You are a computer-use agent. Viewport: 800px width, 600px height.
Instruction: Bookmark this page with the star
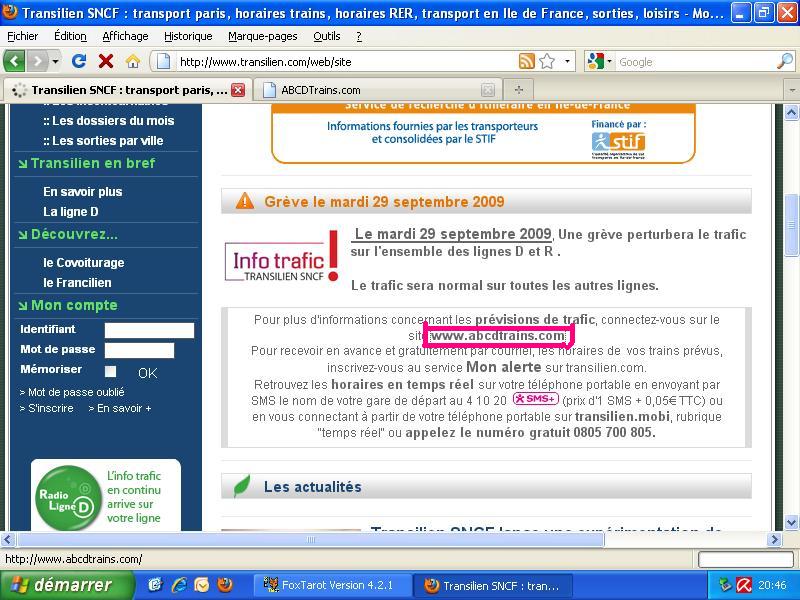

··········

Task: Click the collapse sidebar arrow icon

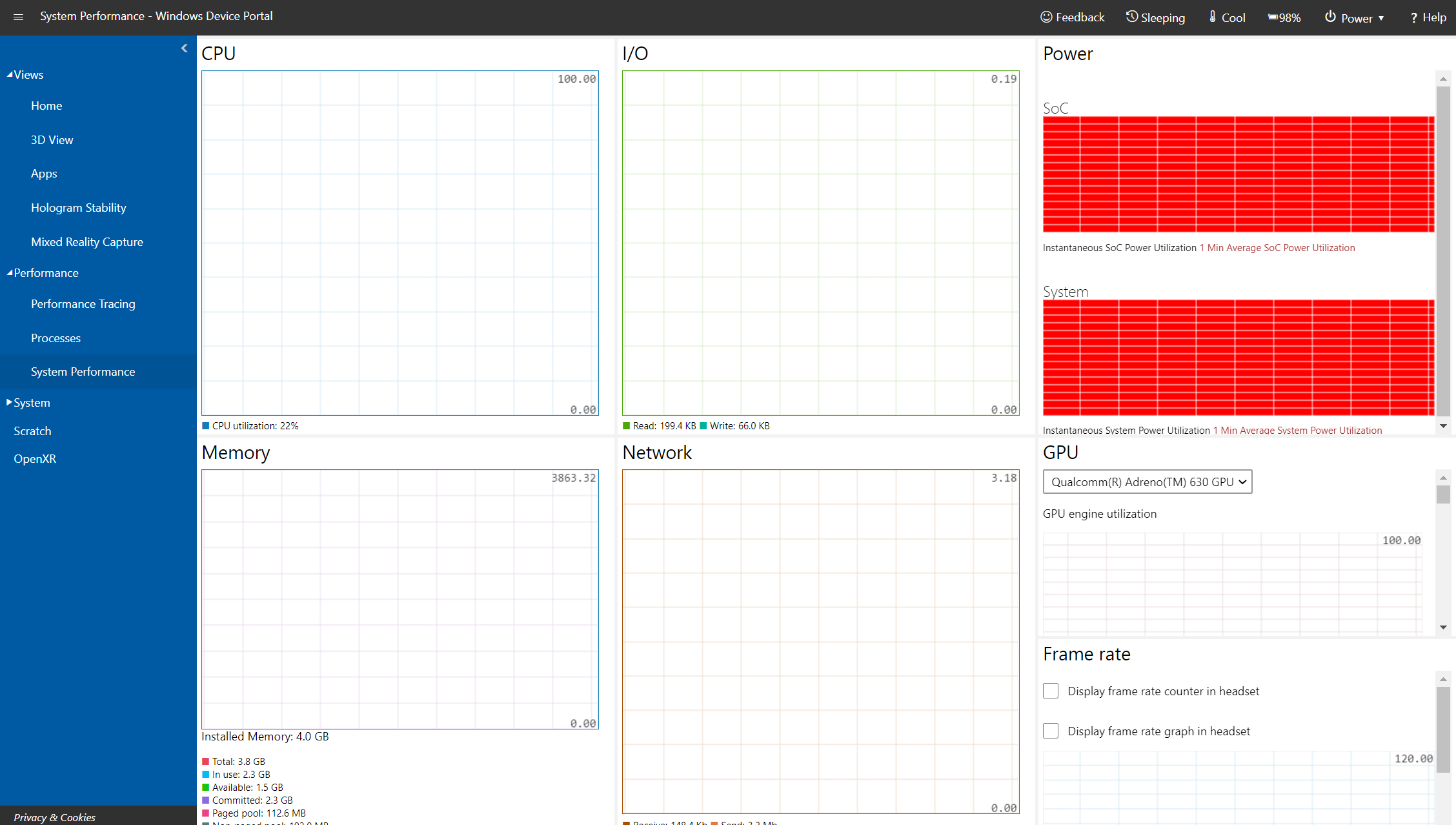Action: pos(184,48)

··········

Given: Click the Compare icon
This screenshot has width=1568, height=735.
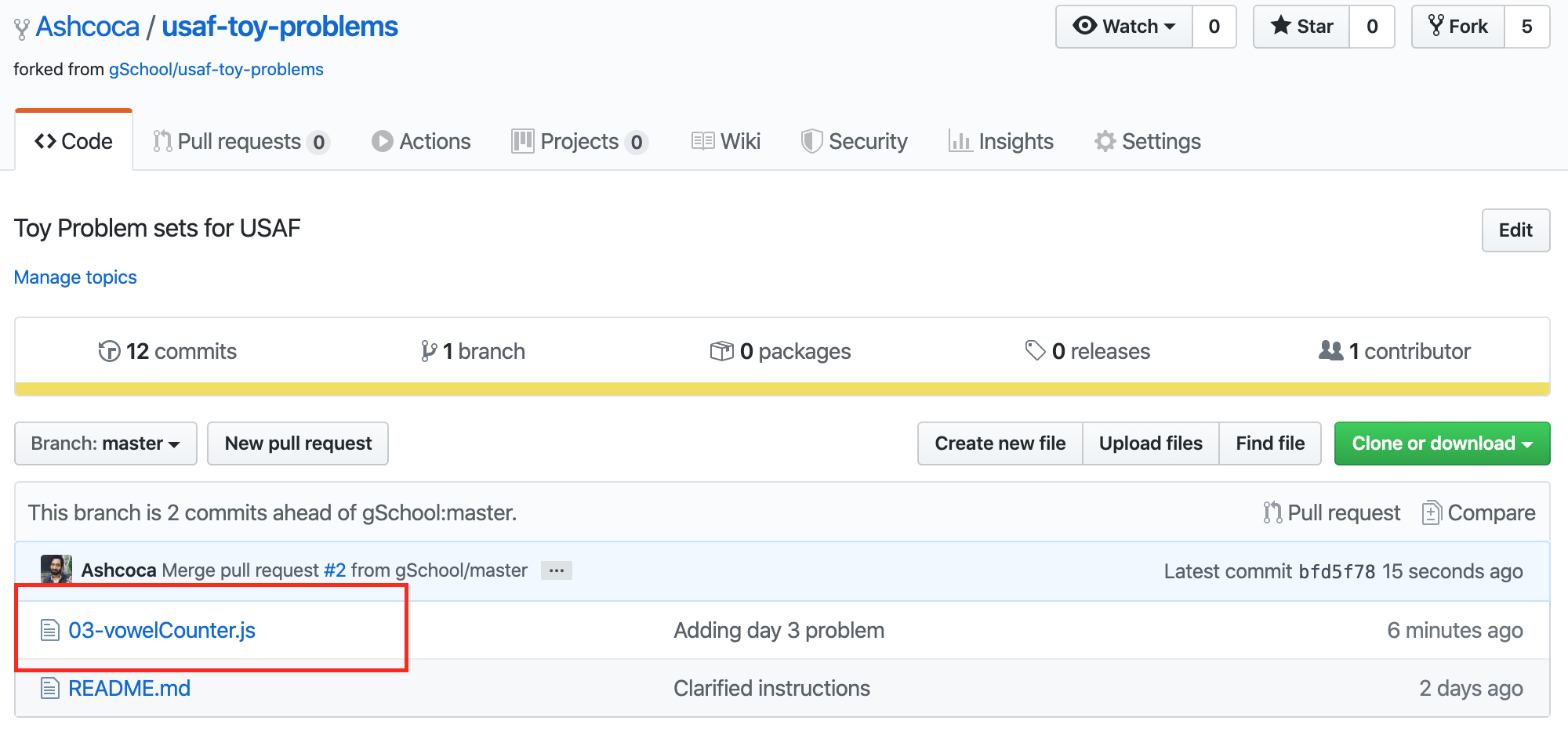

··········

## Your objective
Going through the entries above, count the lines that include "height" and state only the result.

## Reply
2